-- BEGIN Document passage --

The use of technical vocab like "oedematous" can't really be called difficult now
that looking it up is a click away in Google; what's important is that the use
made of the word is immediately illuminating.
Electrolysis
A favourite
passage:
its tympanum, the
solidifying
lights clumps & bulks,
tapioca
gobs in cherryade, a syllabub
thinks up cloud, thinks
interference
lightning-lit
Andrew Duncan's
general complaint, c. 1995, that Wilkinson's recent poetry had become
unprofitably opaque, really doesn't seem usefully applicable to this latest
volume. Nevertheless it's well worth reading (http://www.pinko.org/17.html),
along with JW's indirect response (see earlier under "Trellis").
Step by Step
The grey escalator breaks, breaks,
lifts
grey teeth biting through
their comb shoe.
... And even
this, compressed evocation at a high level of virtuosity, with a superbly
relevant Tennysonian allusion in tow; the "traditional" craft of
poetry, the blur of a new speediness only just discernible.
Leda
Leda was
Iphigenia's grandmother. Briefly, it appears that Yeats was Wilkinson's
grandfather.
Iphigenia (eight poems)

-- END Document passage --
-- BEGIN Dataset content --

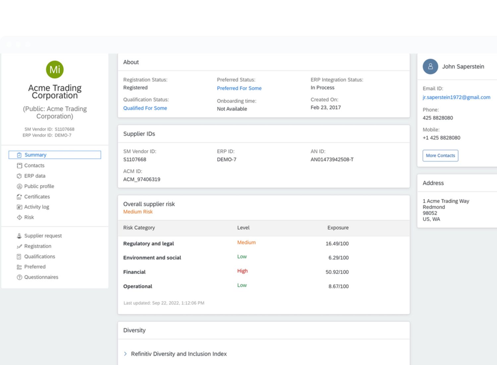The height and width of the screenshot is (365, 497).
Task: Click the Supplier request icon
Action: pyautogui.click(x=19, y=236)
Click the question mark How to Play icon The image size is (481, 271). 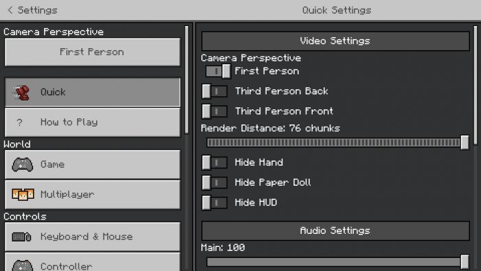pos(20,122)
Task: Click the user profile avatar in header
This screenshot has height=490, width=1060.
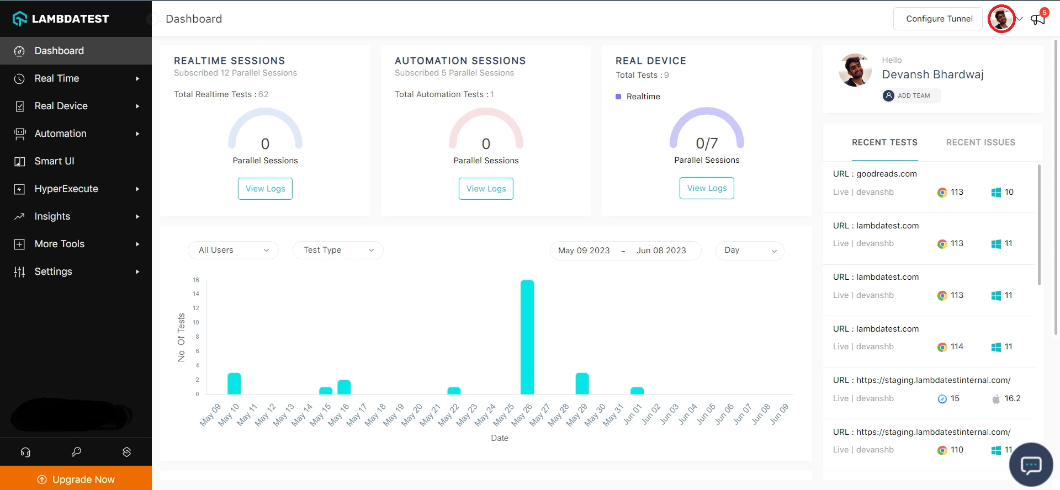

-- END Dataset content --

To do:
- a) Retype the passage on Wilkinson's poetry, starting with "Step by Step" and going on through "only just discernible.".
- b) Carry on the passage on Wilkinson's poetry from its final line.
The records have no role in what comes next.

Responses by task:
- a)
Step by Step
The grey escalator breaks, breaks,
lifts
grey teeth biting through
their comb shoe.
... And even
this, compressed evocation at a high level of virtuosity, with a superbly
relevant Tennysonian allusion in tow; the "traditional" craft of
poetry, the blur of a new speediness only just discernible.

- b)
This is the third
of the major groups. In our present times - in most times - allusions to
Iphigenia tend to evoke Euripidean pacifism. And certainly there's an invasion
going on in this poem: it's loud with helicopter-swooshes and is thrilling to
read. The expansive flow of the opening paragraph promises a continuity of
musical development and though it isn't long before jagged fractures and
general pauses disturb us the initial promise is never entirely flouted.
(You'll see what I mean if you read it back-to-back with
"Multistorey"). Not coincidentally, "Iphigenia" holds out
strange offers of simplicities ("small wonder", "simply
put"); of educated dramatic speech of the Penguin Classics variety
("Get on board now, get in, help up your father"); of archaic
ejaculations ("Queen of ships, chopper queen / Benign reaper"); of
statically hymnal chorusses replete with ritualistic repetitions. The
simplicity is only relative; for example, large sections pass outside the
military zone into consumerism and the food industry. Somewhere a little
outside these, too, stand ranks of the resourceless, the illegals and the dead.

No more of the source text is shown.